En el Nuevo Pacto ocurre algo similar, pero Cristo es la cabeza de la Iglesia y distribuye diferentes ministerios para su edificación. El énfasis no está en los títulos, sino en el servicio.
Hay dos extremos que conviene evitar.
*Primer extremo: afirmar que ya no existen apóstoles ni profetas en ningún sentido, cuando Efesios 4 parece presentar estos ministerios como parte del equipamiento continuo de la Iglesia.
*Segundo extremo: atribuir a personas actuales la misma autoridad doctrinal que tuvieron los apóstoles del primer siglo o aceptar revelaciones que compitan con la Escritura.
El Nuevo Testamento enseña que toda manifestación espiritual debe ser probada. “Examinadlo todo; retened lo bueno” (1 Tesalonicenses 5:20-21). Los bereanos fueron elogiados porque verificaban la enseñanza de Pablo con las Escrituras (Hechos 17:11). Ningún ministerio está por encima de la Palabra de Dios.
Conclusión
* Los apóstoles y profetas fundacionales (testigos autorizados de Cristo que establecieron el fundamento doctrinal de la Iglesia) fueron únicos e irrepetibles.
* Los cinco ministerios de Efesios 4 fueron dados por Cristo para equipar a la Iglesia “hasta” que alcance la madurez plena, por lo que la función de equipar mediante apóstoles (como enviados que plantan y fortalecen iglesias), profetas (que exhortan, edifican y consuelan bajo el examen de la Iglesia), evangelistas, pastores y maestros puede seguir vigente.
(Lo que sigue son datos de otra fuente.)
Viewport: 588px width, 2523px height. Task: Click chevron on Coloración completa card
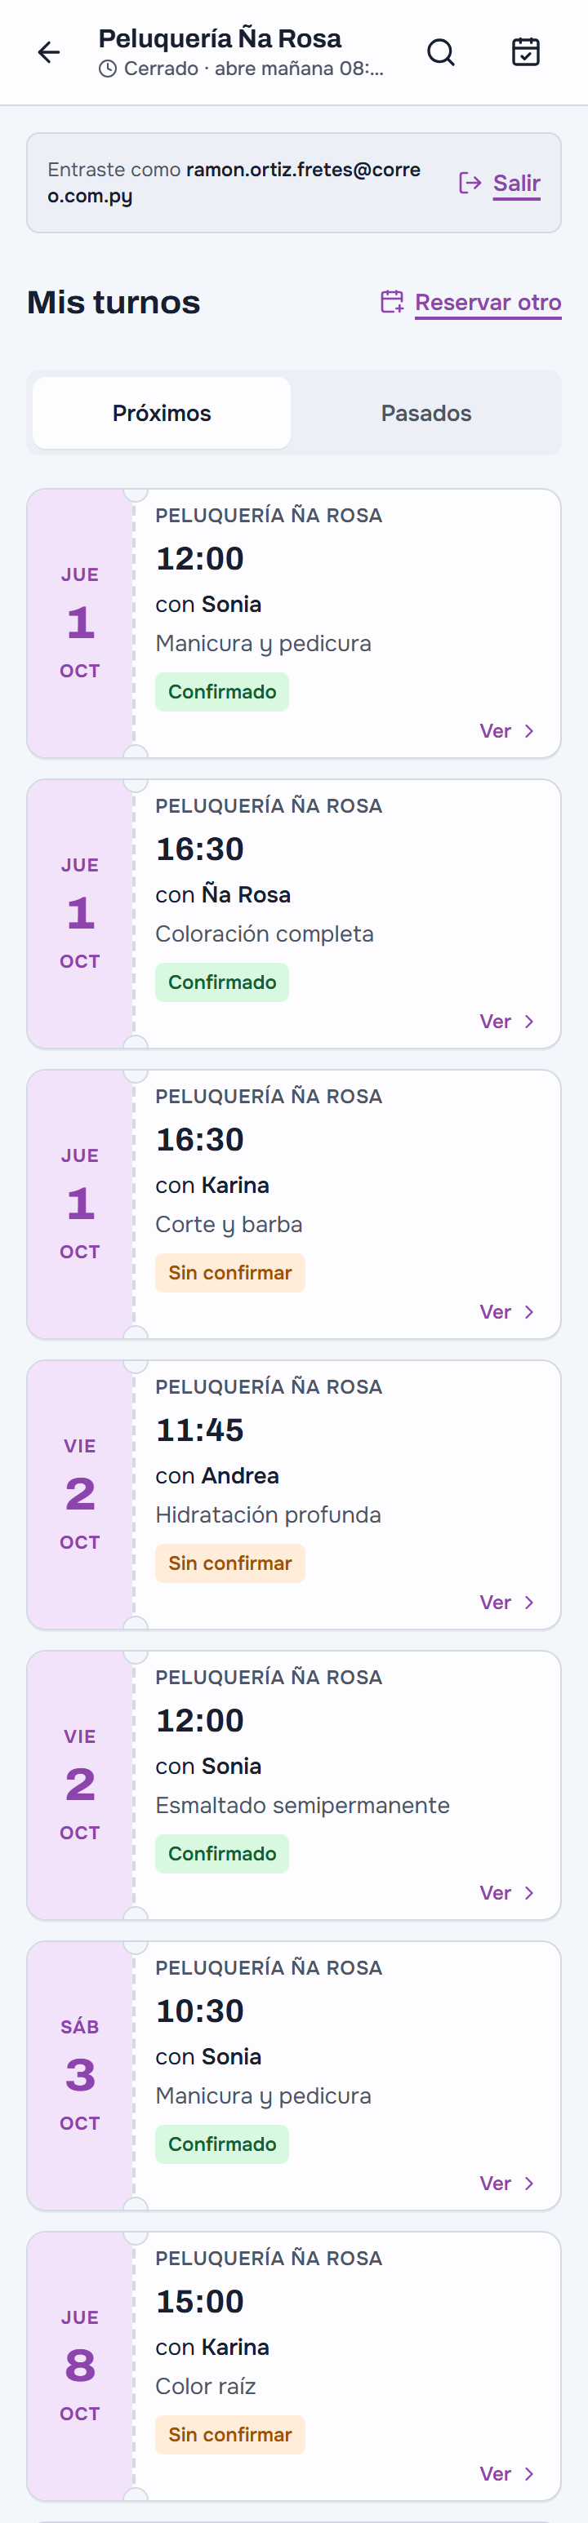point(529,1022)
* Cualquier ministerio contemporáneo debe someterse por completo a la autoridad suprema de las Escrituras. Ningún apóstol o profeta actual puede añadir nueva doctrina, producir revelación con autoridad igual a la Biblia ni colocarse por encima de ella.
Esta posición busca mantener juntos dos énfasis del Nuevo Testamento: reconocer que Cristo sigue dando dones ministeriales a su Iglesia y afirmar que la revelación normativa y el fundamento doctrinal quedaron completos en Cristo y en el testimonio apostólico registrado en las Escrituras.